- _TEXTABSCHNITT_

□ □ □ □ □

Wenn ein Chef geht, rückt nicht selten ein Vorstandsmitglied an die Unternehmensspitze. So war DB-Chef Richard Lutz zuvor Finanzchef des Unternehmens. Und auch heute kursieren die Namen mehrerer Vorstände für seine Nachfolge, darunter die Vorständin für den Regionalverkehr Evelyn Palla und Sigrid Nikutta, verantwortlich für den Güterverkehr.
Das Unternehmen bereits zu kennen und gut vernetzt zu sein, hat seine Vorteile. Doch es birgt das Risiko, dass ein ehemaliger Vorstand, der Mitverantwortung an der Misere trägt, das Ruder nicht herumreißen kann.
Unternehmen sollten daher abwägen, welche Rolle betroffene Vorstände bei der Leistung des gesamten
Unternehmens gespielt haben. So konnte Evelyn Palla zuletzt Erfolge verbuchen: Unter ihrer Führung hat der Regionalverkehr der Deutschen Bahn nach einem Vorjahresverlust von 22 Millionen Euro 2024 einen Gewinn von 108 Millionen Euro eingefahren.
Und wie lassen sich Externe anlocken?
"Ein externer Kandidat kann frischen Wind ins Unternehmen bringen, während das Vertrauen in den alten Vorstand meist gesunken ist", betont Experte Frey. Mit dieser Begründung hat auch die Bahngewerkschaft für jemanden von außen geworben.
Laut Headhunterin Franz wäre es für einen externen Kandidaten von Vorteil, "wenn er die Branche bereits kennt" oder anderswo eine ähnliche Transformation gesteuert hat. Auch deshalb hatte der Fahrgastverband Anna-Theresa Korbutt, die derzeitige Geschäftsführerin des Hamburger Geschäftsverbunds, ins Spiel gebracht.

□ □ □ □ □

- _GEGEBENE ANGABEN_
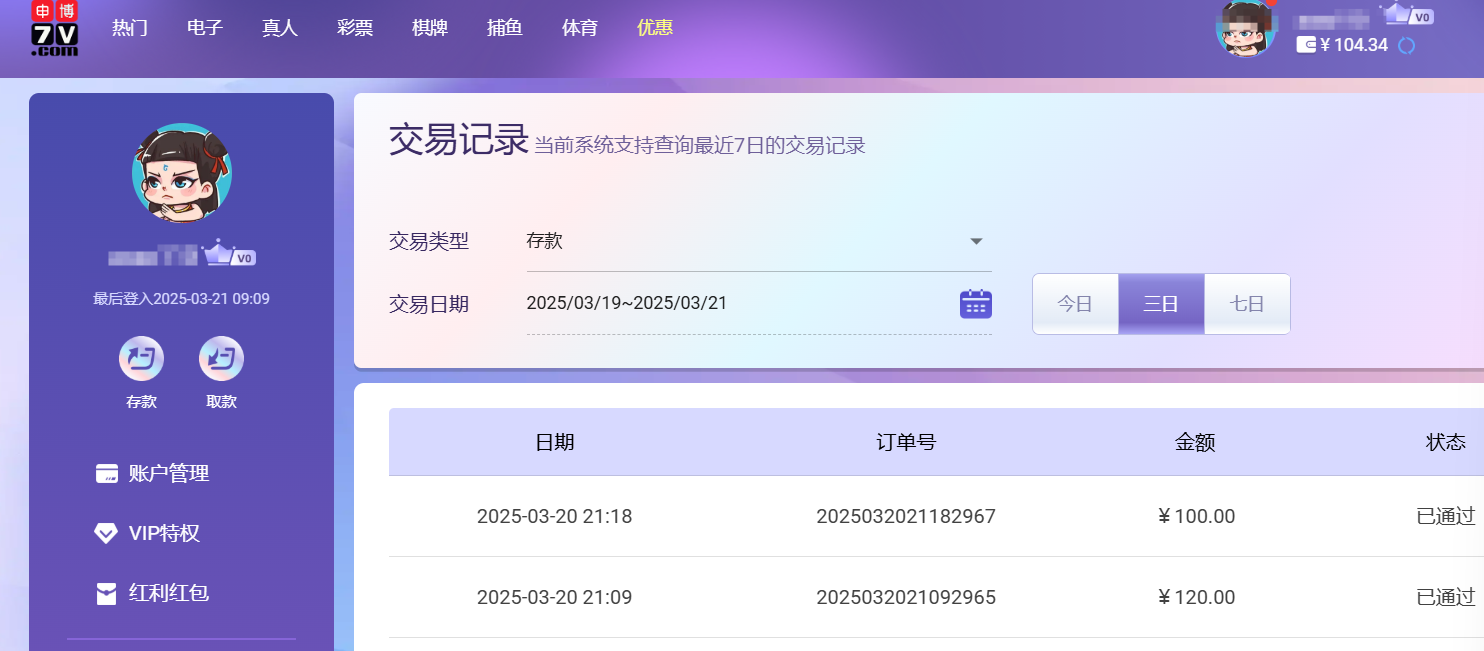Click the sidebar VIP crown badge
Screen dimensions: 1484x651
coord(229,255)
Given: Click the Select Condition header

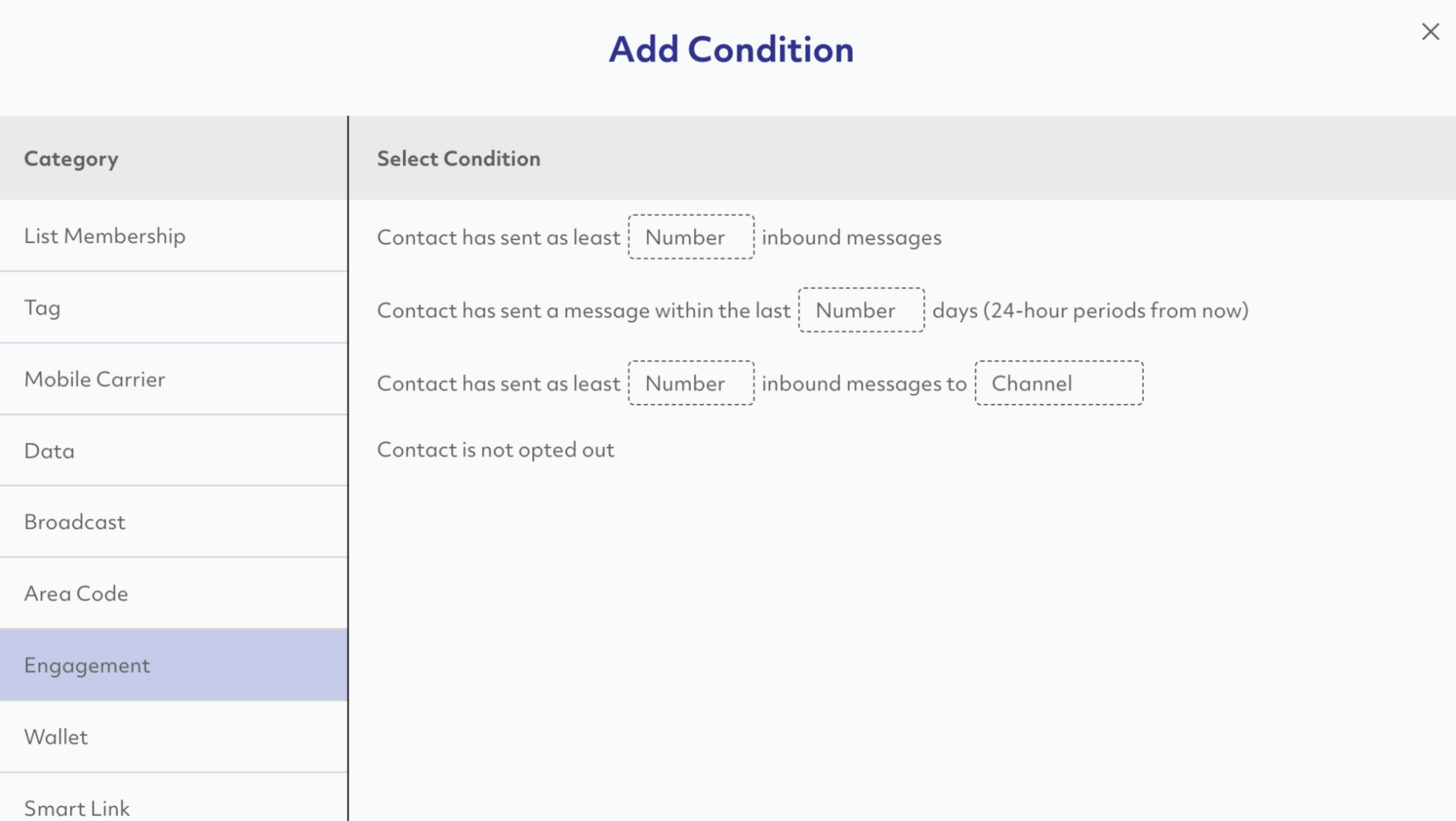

□ □ □ □ □

- _AUFGABENSTELLUNG 1_
Beantworten Sie anhand des Textabschnitts:
(a) Welche Position hatte Richard Lutz inne, bevor er DB-Chef wurde?
(b) Wer ist im Vorstand für den Güterverkehr verantwortlich?
(c) Welchen Gewinn fuhr der Regionalverkehr der Deutschen Bahn 2024 ein?
- _AUFGABENSTELLUNG 2_
Übernehmen Sie aus dem Textabschnitt wörtlich die Stelle zwischen "Das Unternehmen bereits" und "von außen geworben.", beide eingeschlossen.

- _RICHTIGE ANTWORT 1_
(a) Er war Finanzchef des Unternehmens.
(b) Sigrid Nikutta.
(c) 108 Millionen Euro.

- _RICHTIGE ANTWORT 2_
Das Unternehmen bereits zu kennen und gut vernetzt zu sein, hat seine Vorteile. Doch es birgt das Risiko, dass ein ehemaliger Vorstand, der Mitverantwortung an der Misere trägt, das Ruder nicht herumreißen kann.
Unternehmen sollten daher abwägen, welche Rolle betroffene Vorstände bei der Leistung des gesamten
Unternehmens gespielt haben. So konnte Evelyn Palla zuletzt Erfolge verbuchen: Unter ihrer Führung hat der Regionalverkehr der Deutschen Bahn nach einem Vorjahresverlust von 22 Millionen Euro 2024 einen Gewinn von 108 Millionen Euro eingefahren.
Und wie lassen sich Externe anlocken?
"Ein externer Kandidat kann frischen Wind ins Unternehmen bringen, während das Vertrauen in den alten Vorstand meist gesunken ist", betont Experte Frey. Mit dieser Begründung hat auch die Bahngewerkschaft für jemanden von außen geworben.